### Study material

● ● ● ● ●

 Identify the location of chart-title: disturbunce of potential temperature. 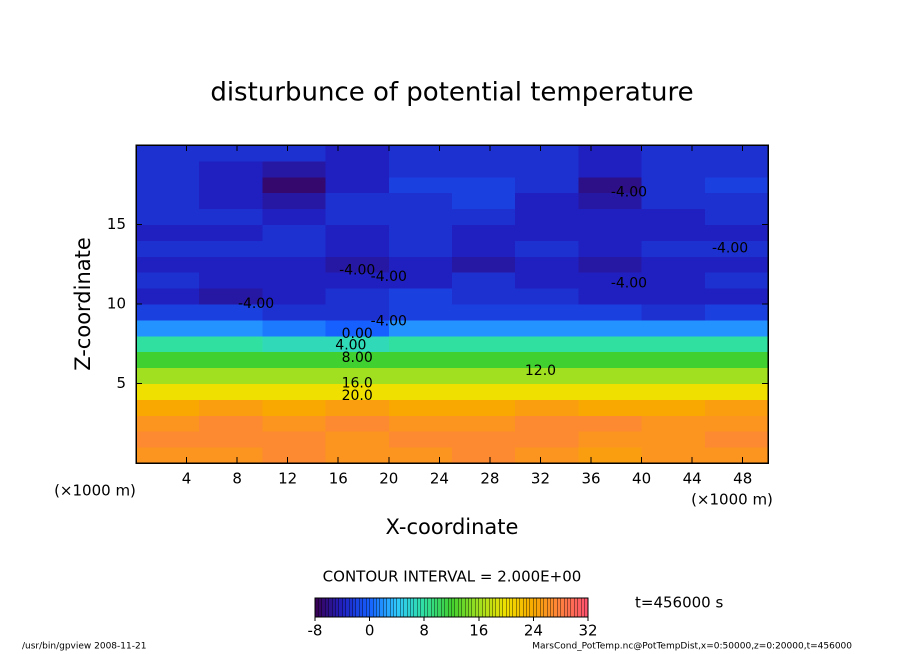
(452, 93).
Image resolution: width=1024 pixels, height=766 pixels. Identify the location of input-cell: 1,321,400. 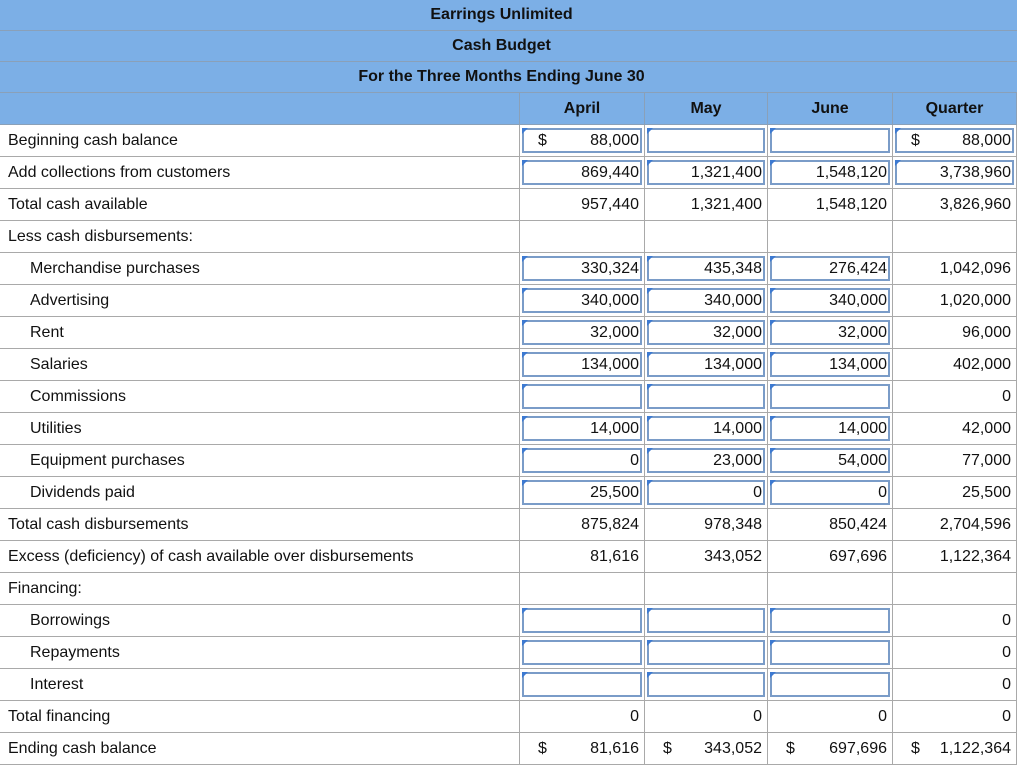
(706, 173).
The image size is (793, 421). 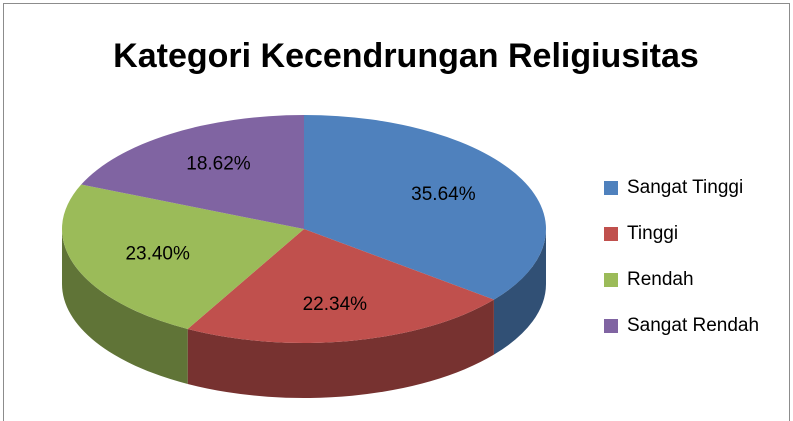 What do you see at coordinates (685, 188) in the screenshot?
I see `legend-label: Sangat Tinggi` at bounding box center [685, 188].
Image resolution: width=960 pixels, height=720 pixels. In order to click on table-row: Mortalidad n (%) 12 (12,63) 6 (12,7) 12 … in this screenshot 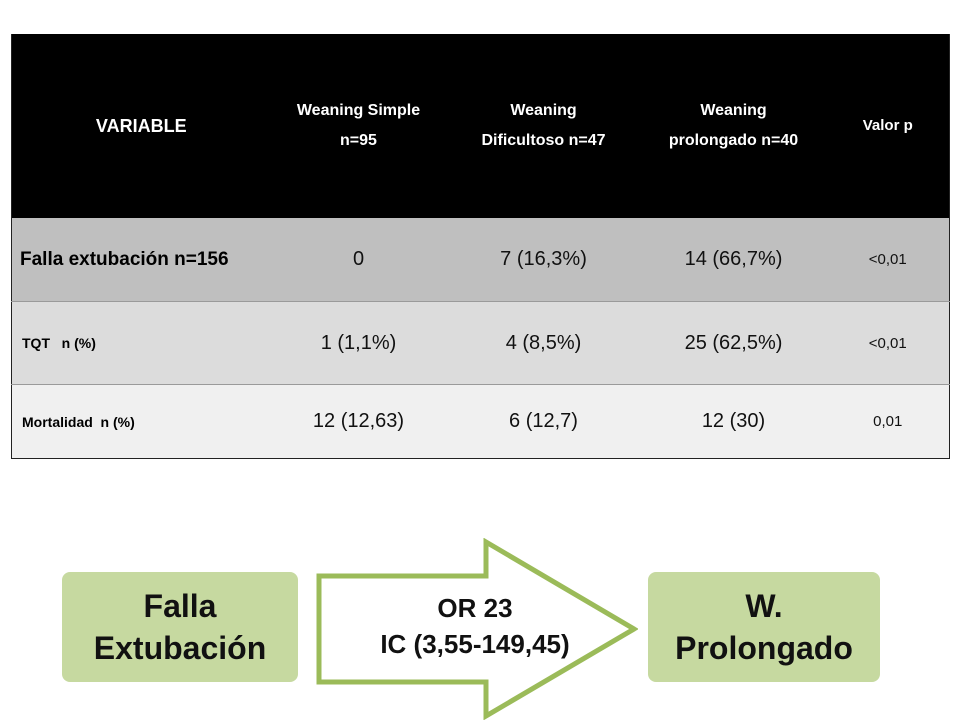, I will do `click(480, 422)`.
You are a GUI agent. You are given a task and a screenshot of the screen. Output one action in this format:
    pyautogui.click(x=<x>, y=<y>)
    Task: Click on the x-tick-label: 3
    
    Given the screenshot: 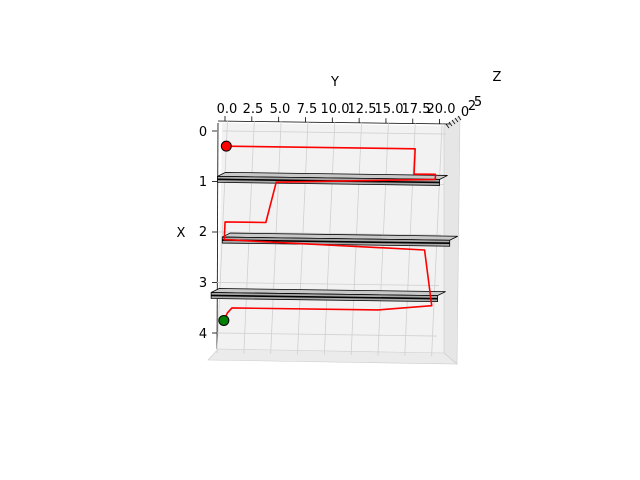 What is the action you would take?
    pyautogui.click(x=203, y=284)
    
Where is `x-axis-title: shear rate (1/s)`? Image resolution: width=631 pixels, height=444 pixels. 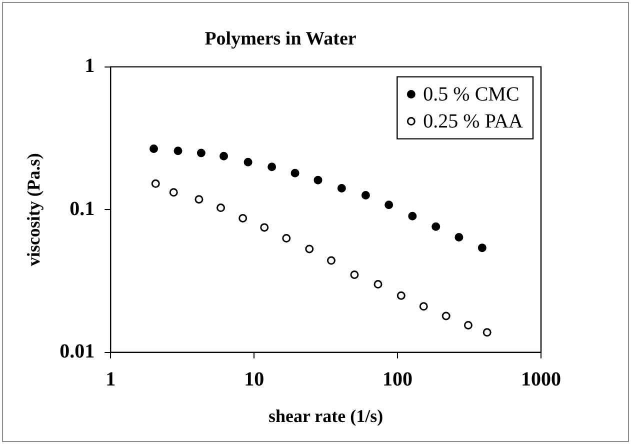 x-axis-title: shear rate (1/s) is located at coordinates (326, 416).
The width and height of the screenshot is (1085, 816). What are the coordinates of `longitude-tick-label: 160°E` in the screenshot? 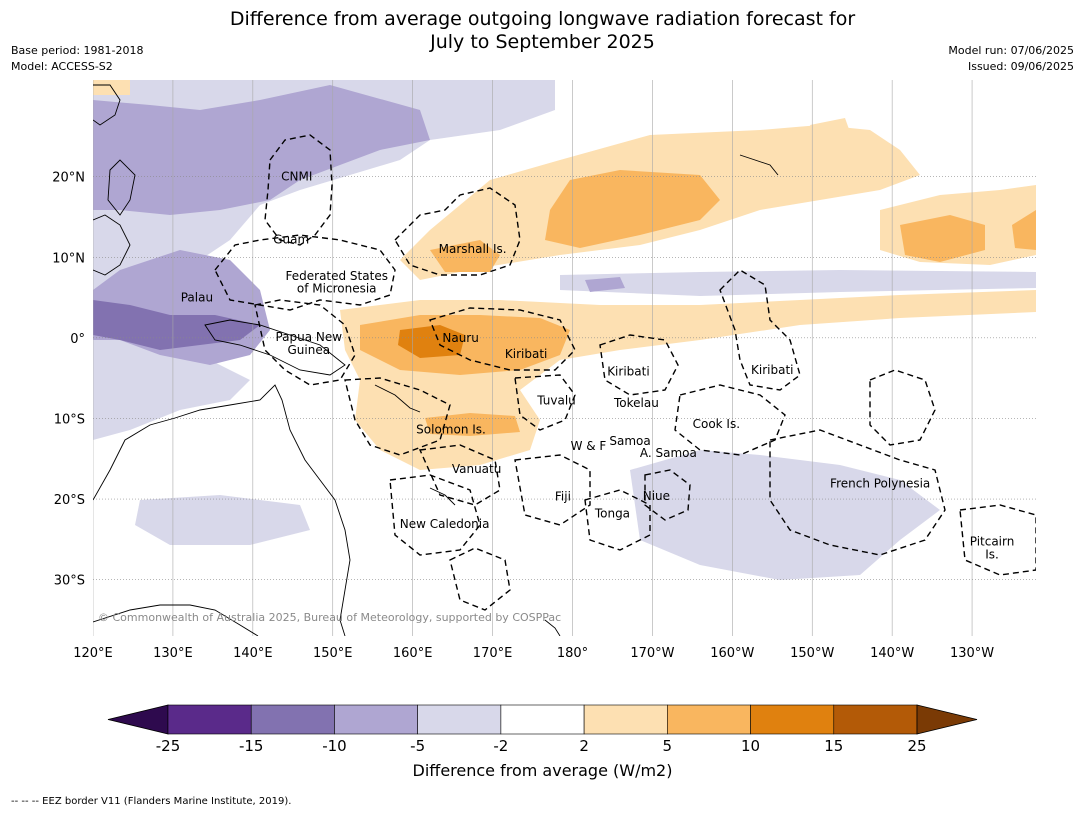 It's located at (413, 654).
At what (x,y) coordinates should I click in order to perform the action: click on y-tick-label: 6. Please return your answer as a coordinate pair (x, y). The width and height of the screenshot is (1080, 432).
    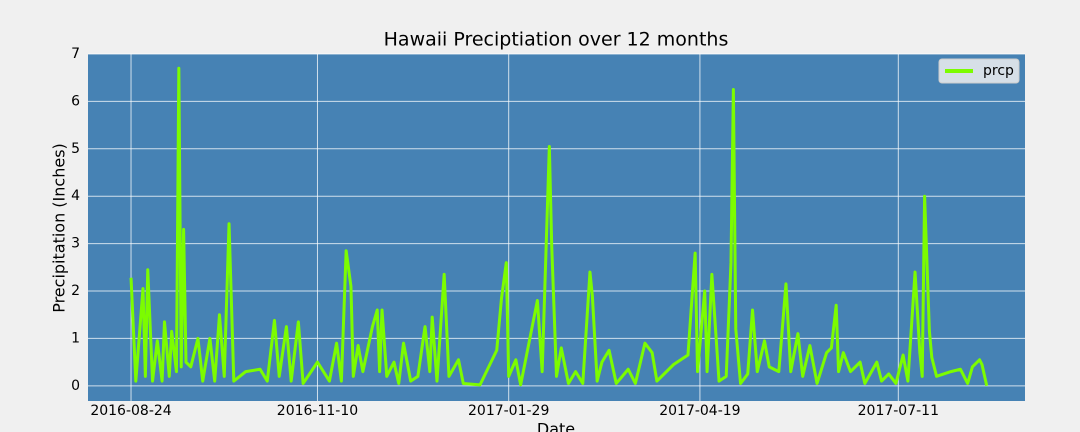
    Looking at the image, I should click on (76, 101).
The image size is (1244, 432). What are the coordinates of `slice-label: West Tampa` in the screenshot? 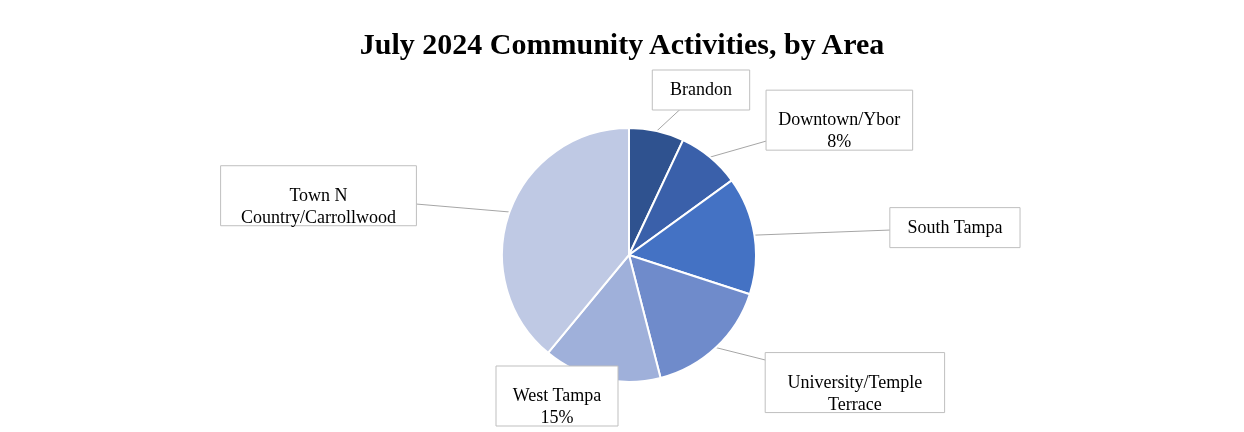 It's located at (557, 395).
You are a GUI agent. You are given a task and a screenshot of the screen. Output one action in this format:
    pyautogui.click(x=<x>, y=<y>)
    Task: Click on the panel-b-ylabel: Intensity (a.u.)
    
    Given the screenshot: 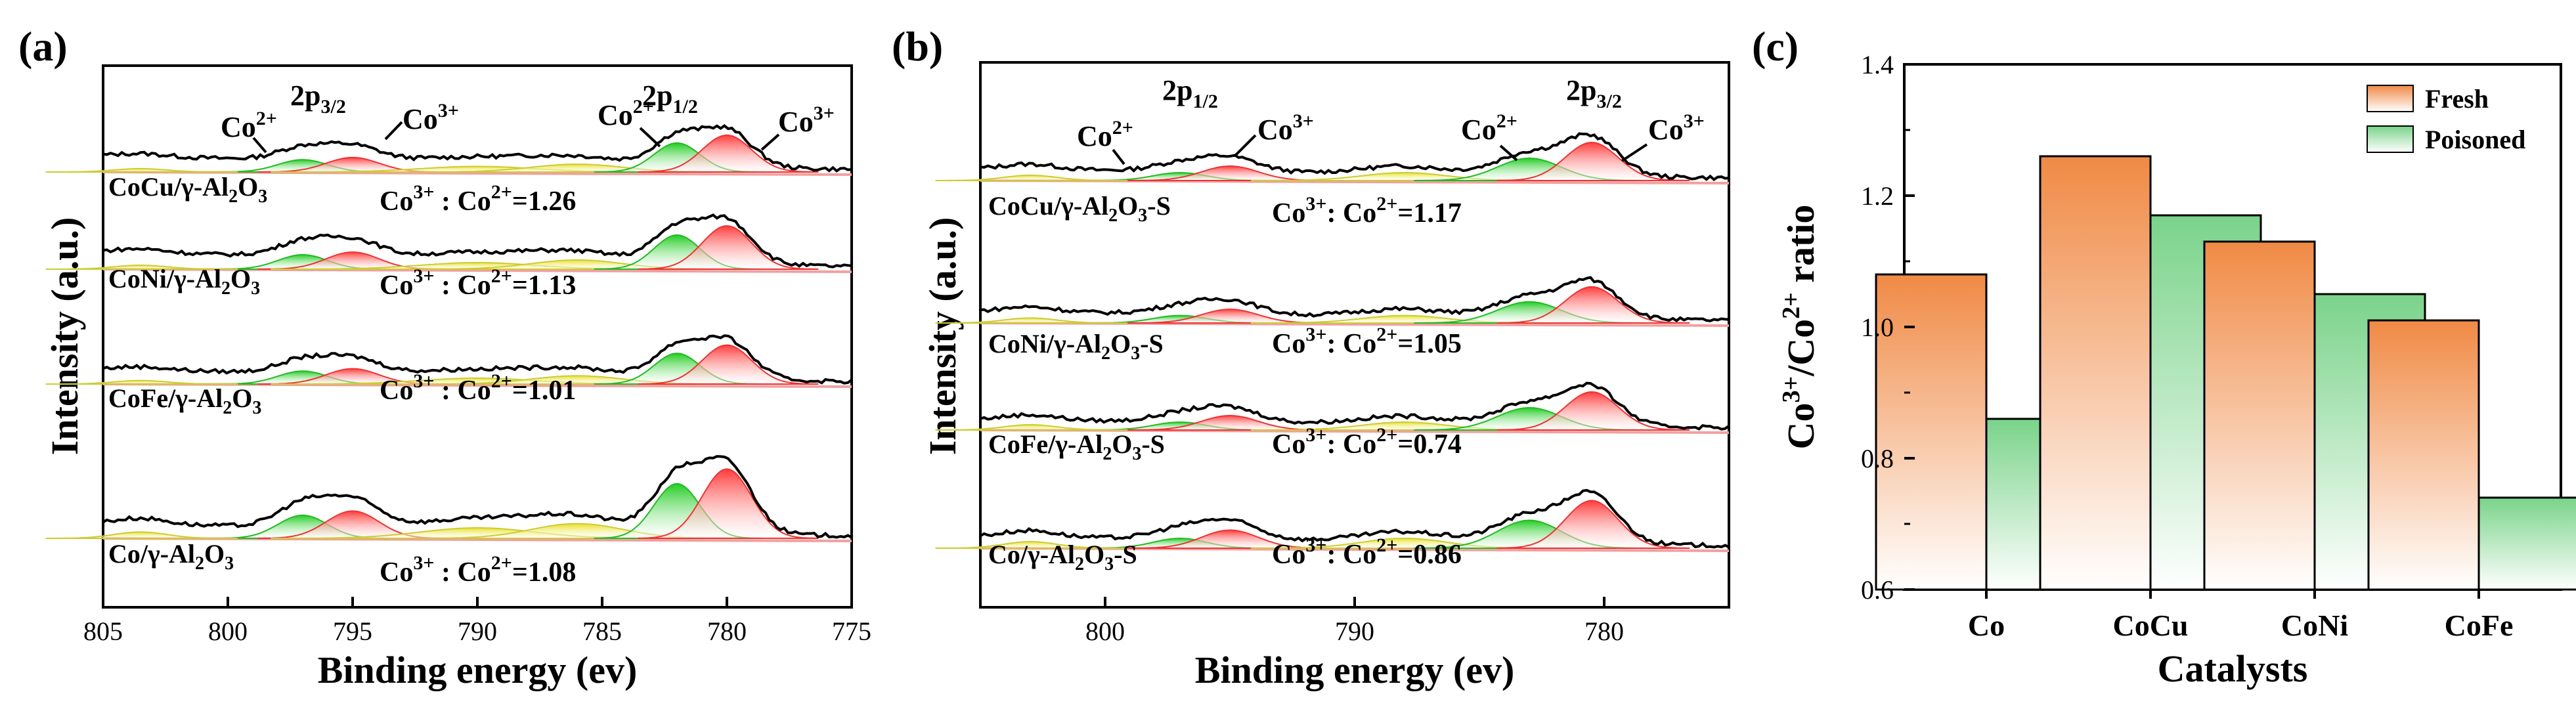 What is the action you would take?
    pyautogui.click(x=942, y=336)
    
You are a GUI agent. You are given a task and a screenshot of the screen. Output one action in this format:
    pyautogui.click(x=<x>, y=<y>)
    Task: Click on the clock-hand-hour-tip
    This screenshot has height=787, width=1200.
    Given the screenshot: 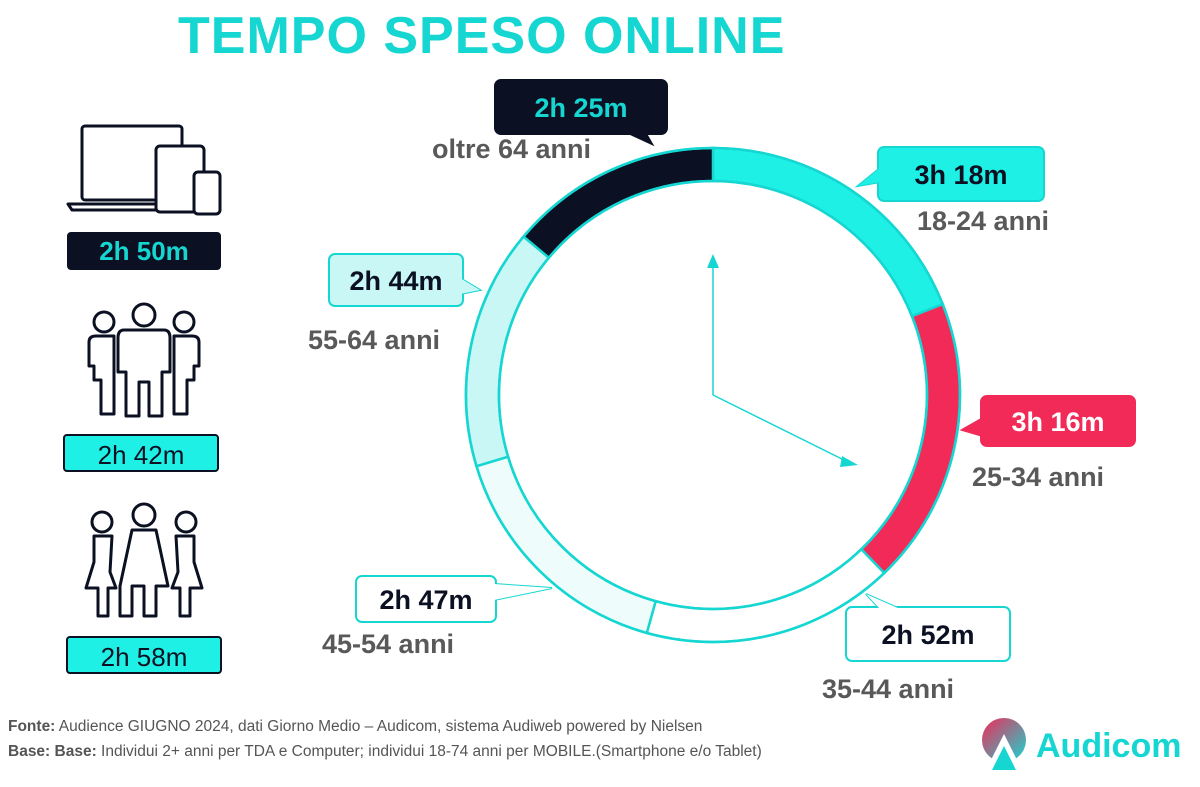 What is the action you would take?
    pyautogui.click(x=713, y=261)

● ● ● ● ●

Gather every line from the rows above that contains the word "should".

At what (x,y) coordinates should I click in order to perform the action: click on y-tick-label: 6. Please return your answer as a coordinate pair (x, y). The width and height of the screenshot is (1080, 432).
    Looking at the image, I should click on (76, 101).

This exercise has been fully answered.